TASK INSTRUCTIONS: Rewrite the records below, changing "Where should I click to" to "Where do I click to" wherever it occurs and leaving everything else the same.

>>>>>

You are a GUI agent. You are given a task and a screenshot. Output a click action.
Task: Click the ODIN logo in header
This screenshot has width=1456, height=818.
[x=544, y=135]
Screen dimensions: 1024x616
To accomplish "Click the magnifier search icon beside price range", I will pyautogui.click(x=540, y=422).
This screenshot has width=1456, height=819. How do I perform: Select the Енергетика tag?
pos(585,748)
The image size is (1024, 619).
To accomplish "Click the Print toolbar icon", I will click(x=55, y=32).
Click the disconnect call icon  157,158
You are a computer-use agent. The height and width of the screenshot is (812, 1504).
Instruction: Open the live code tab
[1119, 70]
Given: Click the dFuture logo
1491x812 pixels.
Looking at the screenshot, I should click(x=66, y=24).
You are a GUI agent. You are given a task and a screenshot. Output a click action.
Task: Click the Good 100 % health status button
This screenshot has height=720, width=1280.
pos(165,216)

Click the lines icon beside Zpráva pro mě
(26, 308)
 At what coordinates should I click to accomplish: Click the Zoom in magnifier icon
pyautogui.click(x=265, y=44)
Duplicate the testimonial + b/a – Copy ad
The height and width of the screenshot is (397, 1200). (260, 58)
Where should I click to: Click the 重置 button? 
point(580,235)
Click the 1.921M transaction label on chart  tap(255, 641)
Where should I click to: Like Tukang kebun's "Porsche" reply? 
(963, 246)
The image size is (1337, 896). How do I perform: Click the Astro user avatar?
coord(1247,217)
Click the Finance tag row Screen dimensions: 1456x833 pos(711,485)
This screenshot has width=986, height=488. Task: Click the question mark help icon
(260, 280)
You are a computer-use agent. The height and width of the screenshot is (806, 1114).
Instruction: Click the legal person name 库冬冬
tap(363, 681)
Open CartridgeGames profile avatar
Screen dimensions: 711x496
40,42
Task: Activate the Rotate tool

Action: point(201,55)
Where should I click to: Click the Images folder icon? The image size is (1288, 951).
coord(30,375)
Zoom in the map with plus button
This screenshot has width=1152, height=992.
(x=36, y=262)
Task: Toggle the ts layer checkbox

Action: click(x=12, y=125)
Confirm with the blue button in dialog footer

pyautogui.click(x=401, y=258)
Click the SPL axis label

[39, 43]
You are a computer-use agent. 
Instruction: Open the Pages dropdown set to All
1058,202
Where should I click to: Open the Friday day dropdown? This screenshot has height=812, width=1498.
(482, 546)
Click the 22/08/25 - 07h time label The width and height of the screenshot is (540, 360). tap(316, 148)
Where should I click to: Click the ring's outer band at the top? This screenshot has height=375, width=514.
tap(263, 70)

<<<<<

THE ANSWER:
You are a GUI agent. You are given a task and a screenshot. Output a click action.
Task: Click the ODIN logo in header
This screenshot has width=1456, height=818.
[x=544, y=135]
Screen dimensions: 1024x616
To accomplish "Click the magnifier search icon beside price range", I will pyautogui.click(x=540, y=422).
This screenshot has width=1456, height=819. How do I perform: Select the Енергетика tag?
pos(585,748)
The image size is (1024, 619).
To accomplish "Click the Print toolbar icon", I will click(x=55, y=32).
Click the disconnect call icon  157,158
You are a computer-use agent. The height and width of the screenshot is (812, 1504).
Instruction: Open the live code tab
[1119, 70]
Given: Click the dFuture logo
1491x812 pixels.
Looking at the screenshot, I should click(x=66, y=24).
You are a GUI agent. You are given a task and a screenshot. Output a click action.
Task: Click the Good 100 % health status button
This screenshot has height=720, width=1280.
pos(165,216)

Click the lines icon beside Zpráva pro mě
(26, 308)
 At what coordinates should I click to accomplish: Click the Zoom in magnifier icon
pyautogui.click(x=265, y=44)
Duplicate the testimonial + b/a – Copy ad
The height and width of the screenshot is (397, 1200). (260, 58)
Where do I click to: Click the 重置 button? 
point(580,235)
Click the 1.921M transaction label on chart  tap(255, 641)
Where do I click to: Like Tukang kebun's "Porsche" reply? 
(963, 246)
The image size is (1337, 896). How do I perform: Click the Astro user avatar?
coord(1247,217)
Click the Finance tag row Screen dimensions: 1456x833 pos(711,485)
This screenshot has width=986, height=488. Task: Click the question mark help icon
(260, 280)
You are a computer-use agent. The height and width of the screenshot is (806, 1114).
Instruction: Click the legal person name 库冬冬
tap(363, 681)
Open CartridgeGames profile avatar
Screen dimensions: 711x496
40,42
Task: Activate the Rotate tool

Action: point(201,55)
Where do I click to: Click the Images folder icon? The image size is (1288, 951).
coord(30,375)
Zoom in the map with plus button
This screenshot has width=1152, height=992.
(x=36, y=262)
Task: Toggle the ts layer checkbox

Action: click(x=12, y=125)
Confirm with the blue button in dialog footer

pyautogui.click(x=401, y=258)
Click the SPL axis label

[39, 43]
You are a computer-use agent. 
Instruction: Open the Pages dropdown set to All
1058,202
Where do I click to: Open the Friday day dropdown? This screenshot has height=812, width=1498.
(482, 546)
Click the 22/08/25 - 07h time label The width and height of the screenshot is (540, 360). tap(316, 148)
Where do I click to: Click the ring's outer band at the top? This screenshot has height=375, width=514.
tap(263, 70)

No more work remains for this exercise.